Так вот, я хочу сказать и про Клё с глазами, “как фиалки” (мерзкая старая коза с лицом, похожим на слово “бухгалтерия”), которая имела или воображала, что имела, любовников до восьмидесяти пяти, что ли, лет. Ах, они все просто исчезли. А Елена Николаевна, которая получала пенсию рублей восемь — двенадцать?! Она копила деньги на плащ цвета морской волны и подкуп лодочника (!), который взялся бы перевезти ее в Турцию. Это уже после войны! У нее была только сестра в Медоне. Так по безумному легкомыслию она обратилась к Хрущеву, и он выпустил ее во Францию. Тогда! Если бы моя милая хохотушка бабушка держала язык за зубами, кто бы узнал, что были эти одинокие, вычеркнутые из советской действительности люди. Хоть что-то, хоть эти анекдоты должны послужить им памятью. Предательство! Предательство! А вдруг это форма благодарного отражения их бытия? Как умеем извещаем мир о вас, клиенты дорогие!
Скорбное бесчувствие
Если долго жить, ну по крайней мере по ощущению долго, то постепенно все поймешь. Ну, может быть, не так поймешь, как этого кто-то хотел, какой-нибудь как бы автор, но вдруг стукнет, что стало понятно, про что. А то ведь, если начистоту, откуда мы знаем, что имеют в виду, говоря то-то и то-то. Понятно, конечно, бывает, но все равно как-то приблизительно. Ну вот, я не буду приводить какой-нибудь сложный пример, глубокий смысл и т. д. Ну, например. Вот слышу слова “скорбное бесчувствие”. И больше ничего не знаю — роман ли, фильм ли, цитата из древних, не знаю. Не помню, не удержала. А слова эти во мне живут. Почему? Высокопарность резанула? Западный душок? Ну есть и то и другое. Но все-таки это не “скромное обаяние буржуазии”. Все-таки это не только товар, но и чей-то опыт, выданный за отдельный элемент бытия. Ну чем, казалось бы, хвастаться. Скорбь — грех, бесчувствие — тоже не добродетель. А вместе? Как осуждение не звучит. Как несчастье? Слишком красиво, жалости не вызывает. Короче, что я хочу тут утвердить постараться? Дожить нужно до скорбного бесчувствия — и все станет ясно. Сойти, так сказать, на этой станции. И ясно сразу, что не от скорби бесчувствие, то есть окаменение, истуканство и т. д., а от бесчувствия собственного — скорбь. То есть оно не скорбное, а прискорбное. Вот что. (А ведь уже увела я вас с честной дороги поиска истины. Вовсе и не только этот “прискорбный” оттенок. И то и другое. И жаль, что наступило бесчувствие и бесчувствие как форма скорби. Ибо как вы хотите, чтобы проявилась скорбь? Ну, скорбь. А как ей воплотиться? Что вы можете предложить? Или уже все виды израсходованы? Ну и осталось — одно ничто, бесчувствие.)

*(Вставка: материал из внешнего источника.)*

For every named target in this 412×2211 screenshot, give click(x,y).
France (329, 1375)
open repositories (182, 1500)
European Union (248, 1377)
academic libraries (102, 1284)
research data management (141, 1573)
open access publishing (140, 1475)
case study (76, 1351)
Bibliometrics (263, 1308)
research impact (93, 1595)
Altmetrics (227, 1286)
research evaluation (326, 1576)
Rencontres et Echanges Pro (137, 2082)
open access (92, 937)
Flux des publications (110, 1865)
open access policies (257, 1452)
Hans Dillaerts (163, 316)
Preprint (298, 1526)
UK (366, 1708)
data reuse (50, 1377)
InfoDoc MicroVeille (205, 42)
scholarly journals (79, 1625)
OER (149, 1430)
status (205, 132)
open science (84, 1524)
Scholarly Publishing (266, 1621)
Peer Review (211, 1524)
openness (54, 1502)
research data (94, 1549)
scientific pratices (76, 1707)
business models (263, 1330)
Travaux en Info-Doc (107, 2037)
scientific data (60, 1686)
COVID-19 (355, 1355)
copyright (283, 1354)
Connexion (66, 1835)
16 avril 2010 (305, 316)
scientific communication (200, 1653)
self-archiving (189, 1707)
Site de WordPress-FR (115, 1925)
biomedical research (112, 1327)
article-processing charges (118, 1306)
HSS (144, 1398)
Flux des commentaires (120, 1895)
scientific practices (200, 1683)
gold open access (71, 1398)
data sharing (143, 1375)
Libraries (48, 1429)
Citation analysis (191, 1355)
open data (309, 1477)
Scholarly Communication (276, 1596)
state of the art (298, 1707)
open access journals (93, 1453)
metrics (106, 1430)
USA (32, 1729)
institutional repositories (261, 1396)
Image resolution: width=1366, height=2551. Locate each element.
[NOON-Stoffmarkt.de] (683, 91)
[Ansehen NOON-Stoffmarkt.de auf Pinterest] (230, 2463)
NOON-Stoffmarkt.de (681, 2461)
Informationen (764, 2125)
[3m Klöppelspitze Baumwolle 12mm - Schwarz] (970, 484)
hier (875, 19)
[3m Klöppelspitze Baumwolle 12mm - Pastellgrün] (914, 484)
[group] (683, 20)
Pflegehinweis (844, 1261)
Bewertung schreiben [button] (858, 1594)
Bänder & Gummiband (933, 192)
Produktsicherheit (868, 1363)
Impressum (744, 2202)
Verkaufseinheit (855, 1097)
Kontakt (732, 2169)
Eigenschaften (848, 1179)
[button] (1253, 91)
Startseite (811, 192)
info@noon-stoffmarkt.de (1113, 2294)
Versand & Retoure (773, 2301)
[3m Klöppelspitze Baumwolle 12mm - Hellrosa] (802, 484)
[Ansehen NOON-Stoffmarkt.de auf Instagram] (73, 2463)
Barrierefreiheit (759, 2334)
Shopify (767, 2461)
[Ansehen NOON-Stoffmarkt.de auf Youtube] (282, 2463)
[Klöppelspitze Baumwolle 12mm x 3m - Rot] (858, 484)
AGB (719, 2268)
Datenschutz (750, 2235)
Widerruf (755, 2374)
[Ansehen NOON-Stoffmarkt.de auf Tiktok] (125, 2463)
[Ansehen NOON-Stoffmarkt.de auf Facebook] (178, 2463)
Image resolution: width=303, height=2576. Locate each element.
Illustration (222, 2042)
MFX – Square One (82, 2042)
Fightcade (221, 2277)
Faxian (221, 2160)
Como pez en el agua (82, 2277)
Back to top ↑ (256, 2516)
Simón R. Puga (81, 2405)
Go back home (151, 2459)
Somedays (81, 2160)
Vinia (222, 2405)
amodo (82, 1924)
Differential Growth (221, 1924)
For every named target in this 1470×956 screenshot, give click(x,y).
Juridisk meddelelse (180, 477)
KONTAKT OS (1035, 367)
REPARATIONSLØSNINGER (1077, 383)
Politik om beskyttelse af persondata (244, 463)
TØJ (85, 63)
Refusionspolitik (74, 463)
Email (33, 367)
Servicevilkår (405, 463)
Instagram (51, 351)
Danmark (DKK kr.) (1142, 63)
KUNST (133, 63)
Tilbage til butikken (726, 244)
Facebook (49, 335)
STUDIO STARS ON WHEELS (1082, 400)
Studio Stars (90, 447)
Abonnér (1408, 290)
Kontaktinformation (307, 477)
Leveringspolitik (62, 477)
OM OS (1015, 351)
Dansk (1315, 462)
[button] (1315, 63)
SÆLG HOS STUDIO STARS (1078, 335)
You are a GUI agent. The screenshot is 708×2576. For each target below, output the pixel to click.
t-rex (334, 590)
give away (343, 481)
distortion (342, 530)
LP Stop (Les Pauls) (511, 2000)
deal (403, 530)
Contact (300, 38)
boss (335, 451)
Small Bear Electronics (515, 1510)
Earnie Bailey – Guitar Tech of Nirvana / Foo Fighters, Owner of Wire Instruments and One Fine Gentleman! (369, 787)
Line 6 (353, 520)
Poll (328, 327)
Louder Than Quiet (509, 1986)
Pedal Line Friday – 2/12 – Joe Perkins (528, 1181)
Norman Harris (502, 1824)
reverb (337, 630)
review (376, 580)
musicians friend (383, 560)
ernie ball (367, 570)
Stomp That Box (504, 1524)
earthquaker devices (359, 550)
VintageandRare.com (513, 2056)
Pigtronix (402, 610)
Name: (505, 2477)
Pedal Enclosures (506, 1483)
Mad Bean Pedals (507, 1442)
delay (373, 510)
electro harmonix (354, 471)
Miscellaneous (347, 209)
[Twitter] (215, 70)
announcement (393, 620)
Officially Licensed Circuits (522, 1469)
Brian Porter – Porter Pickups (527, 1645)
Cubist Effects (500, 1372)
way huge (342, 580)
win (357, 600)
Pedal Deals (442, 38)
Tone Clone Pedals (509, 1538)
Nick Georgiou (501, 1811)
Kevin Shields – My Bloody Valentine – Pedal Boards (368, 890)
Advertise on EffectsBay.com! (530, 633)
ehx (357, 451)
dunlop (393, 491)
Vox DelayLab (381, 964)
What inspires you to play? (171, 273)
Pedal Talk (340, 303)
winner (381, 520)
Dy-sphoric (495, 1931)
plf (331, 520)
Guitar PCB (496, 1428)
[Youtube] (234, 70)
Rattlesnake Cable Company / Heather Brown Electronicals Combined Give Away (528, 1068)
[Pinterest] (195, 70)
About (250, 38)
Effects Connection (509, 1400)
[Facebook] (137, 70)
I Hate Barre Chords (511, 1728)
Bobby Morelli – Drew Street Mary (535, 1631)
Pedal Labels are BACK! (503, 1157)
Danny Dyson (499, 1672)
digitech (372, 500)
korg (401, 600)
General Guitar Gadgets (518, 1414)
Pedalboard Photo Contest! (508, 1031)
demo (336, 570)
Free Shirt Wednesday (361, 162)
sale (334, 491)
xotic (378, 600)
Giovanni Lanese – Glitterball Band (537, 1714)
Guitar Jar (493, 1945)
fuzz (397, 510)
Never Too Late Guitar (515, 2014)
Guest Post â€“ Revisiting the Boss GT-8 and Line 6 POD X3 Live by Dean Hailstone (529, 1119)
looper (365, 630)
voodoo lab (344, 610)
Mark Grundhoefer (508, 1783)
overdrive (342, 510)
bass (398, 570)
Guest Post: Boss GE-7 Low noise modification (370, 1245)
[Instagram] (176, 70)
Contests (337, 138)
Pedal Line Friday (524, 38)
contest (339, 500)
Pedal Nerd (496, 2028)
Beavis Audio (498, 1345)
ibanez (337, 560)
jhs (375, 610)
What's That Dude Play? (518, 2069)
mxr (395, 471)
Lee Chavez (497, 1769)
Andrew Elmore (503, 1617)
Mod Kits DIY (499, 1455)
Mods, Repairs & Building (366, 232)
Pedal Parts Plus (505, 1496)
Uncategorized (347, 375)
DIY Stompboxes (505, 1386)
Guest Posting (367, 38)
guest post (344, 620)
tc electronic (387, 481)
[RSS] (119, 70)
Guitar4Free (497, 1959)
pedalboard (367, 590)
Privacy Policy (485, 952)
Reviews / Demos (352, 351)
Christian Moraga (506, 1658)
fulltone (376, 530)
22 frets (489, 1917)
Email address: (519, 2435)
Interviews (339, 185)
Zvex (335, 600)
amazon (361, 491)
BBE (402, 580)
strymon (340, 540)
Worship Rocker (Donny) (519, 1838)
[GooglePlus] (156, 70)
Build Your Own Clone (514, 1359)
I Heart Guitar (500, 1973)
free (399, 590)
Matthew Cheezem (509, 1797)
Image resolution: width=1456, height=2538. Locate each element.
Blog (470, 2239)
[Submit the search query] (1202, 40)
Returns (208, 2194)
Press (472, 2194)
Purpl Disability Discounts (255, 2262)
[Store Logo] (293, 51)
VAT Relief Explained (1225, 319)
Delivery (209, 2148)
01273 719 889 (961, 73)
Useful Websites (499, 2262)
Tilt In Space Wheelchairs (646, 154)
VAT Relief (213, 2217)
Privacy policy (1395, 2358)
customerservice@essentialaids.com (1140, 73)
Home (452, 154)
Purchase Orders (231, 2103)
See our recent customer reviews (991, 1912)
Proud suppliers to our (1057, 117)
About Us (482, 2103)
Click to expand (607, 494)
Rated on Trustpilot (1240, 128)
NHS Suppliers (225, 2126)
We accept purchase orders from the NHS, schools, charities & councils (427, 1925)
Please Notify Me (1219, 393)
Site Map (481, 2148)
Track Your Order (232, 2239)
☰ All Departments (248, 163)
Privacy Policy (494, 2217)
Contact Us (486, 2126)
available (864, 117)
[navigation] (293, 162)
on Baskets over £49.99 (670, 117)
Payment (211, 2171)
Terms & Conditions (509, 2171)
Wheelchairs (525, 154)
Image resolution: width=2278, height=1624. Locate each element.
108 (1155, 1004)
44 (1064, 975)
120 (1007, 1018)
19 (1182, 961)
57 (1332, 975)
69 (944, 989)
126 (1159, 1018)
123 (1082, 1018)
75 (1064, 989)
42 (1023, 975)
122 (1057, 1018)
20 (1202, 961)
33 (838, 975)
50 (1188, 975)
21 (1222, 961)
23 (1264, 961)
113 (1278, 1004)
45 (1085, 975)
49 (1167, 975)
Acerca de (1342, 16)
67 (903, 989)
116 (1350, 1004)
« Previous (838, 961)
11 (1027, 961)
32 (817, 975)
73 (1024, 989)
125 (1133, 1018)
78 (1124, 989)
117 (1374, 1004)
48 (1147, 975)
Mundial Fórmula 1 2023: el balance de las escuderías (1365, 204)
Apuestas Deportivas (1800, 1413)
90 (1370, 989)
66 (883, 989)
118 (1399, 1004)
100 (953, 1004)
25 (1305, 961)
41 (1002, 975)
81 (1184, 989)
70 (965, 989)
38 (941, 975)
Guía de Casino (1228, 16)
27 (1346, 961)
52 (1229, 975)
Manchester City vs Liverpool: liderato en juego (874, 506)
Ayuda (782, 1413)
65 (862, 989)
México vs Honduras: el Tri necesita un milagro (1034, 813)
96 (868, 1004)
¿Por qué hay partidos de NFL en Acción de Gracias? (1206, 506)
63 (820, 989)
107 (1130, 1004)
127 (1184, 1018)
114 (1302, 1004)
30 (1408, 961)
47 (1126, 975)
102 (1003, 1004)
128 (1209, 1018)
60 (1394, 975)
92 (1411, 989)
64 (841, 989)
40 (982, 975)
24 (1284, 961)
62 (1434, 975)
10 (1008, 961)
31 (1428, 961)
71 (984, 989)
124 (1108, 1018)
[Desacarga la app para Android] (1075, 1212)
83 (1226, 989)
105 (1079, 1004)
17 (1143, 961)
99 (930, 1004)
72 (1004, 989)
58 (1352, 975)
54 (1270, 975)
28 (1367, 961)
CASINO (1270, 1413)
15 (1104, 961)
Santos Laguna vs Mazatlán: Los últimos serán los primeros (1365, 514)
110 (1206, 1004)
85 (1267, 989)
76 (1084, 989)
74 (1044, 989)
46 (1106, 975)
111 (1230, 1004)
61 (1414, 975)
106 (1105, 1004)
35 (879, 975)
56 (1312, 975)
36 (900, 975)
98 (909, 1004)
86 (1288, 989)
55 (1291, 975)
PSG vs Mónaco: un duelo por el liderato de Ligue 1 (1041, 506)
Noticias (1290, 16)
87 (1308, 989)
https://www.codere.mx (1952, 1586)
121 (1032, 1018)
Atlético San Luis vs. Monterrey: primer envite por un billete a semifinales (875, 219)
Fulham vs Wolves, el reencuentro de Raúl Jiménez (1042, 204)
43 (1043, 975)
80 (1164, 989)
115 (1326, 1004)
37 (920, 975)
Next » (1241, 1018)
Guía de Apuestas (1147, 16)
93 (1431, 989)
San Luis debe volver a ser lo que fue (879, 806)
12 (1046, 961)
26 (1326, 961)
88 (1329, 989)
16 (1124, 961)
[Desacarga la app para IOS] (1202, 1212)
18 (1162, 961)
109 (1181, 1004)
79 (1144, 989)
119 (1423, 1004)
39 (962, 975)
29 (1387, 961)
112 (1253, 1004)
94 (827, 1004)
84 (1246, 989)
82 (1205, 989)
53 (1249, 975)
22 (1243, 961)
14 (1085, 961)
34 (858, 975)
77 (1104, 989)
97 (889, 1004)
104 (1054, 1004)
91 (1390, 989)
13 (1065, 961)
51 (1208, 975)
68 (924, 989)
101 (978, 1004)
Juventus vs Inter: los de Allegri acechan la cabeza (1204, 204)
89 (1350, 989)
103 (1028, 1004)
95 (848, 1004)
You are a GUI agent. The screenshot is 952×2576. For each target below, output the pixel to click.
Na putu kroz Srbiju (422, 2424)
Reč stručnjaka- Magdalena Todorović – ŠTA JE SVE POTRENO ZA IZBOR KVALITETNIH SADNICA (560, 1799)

Да, жаль. Но это самое скорбное бесчувствие, если и выдает себя за итог, — не верьте. Это только начало работы, которую очень не хочется делать. Как сказал один поэт: “Душа обязана трудиться”. Фиговый листик — ваше бесчувствие. Такие там еще вулканы раскочегариваются, под строгим облачком скорбных бровей. Знаем-знаем. Ах, у нас бесчувствие. Фу-ты ну-ты.
Чего бы стоило все это рассуждение, если бы я не созналась, как я сошла на этой станции “Скорбное бесчувствие”.
А все предельно просто. Опять скандал. Опять возлюбленный муж его учиняет при моем покорном завороженном содействии. Я в конце концов поддалась на все провокации. Его не уймешь, не остановишь ничем. Если уж пора, то — понеслась. При любой погоде, в любое время дня и ночи, без свидетелей, при свидетелях. Все эти детали будут только с л у ж и т ь. Де-лу способствует все что угодно. Любая особенность момента — витамин. Спа-ать хочется? — кошмар обеспечен: это будет кошмар наяву. Со сновиденческой нереальностью мы поплывем в серо-черном тумане страшных слов, говорить которые нельзя ни при каких обстоятельствах никому и никогда, и именно поэтому они мгновенно становятся клубящимся фактом бытия Небытия. Иногда мне кажется в такие минуты, что я вышла замуж за Харона и он меня бесплатно катает.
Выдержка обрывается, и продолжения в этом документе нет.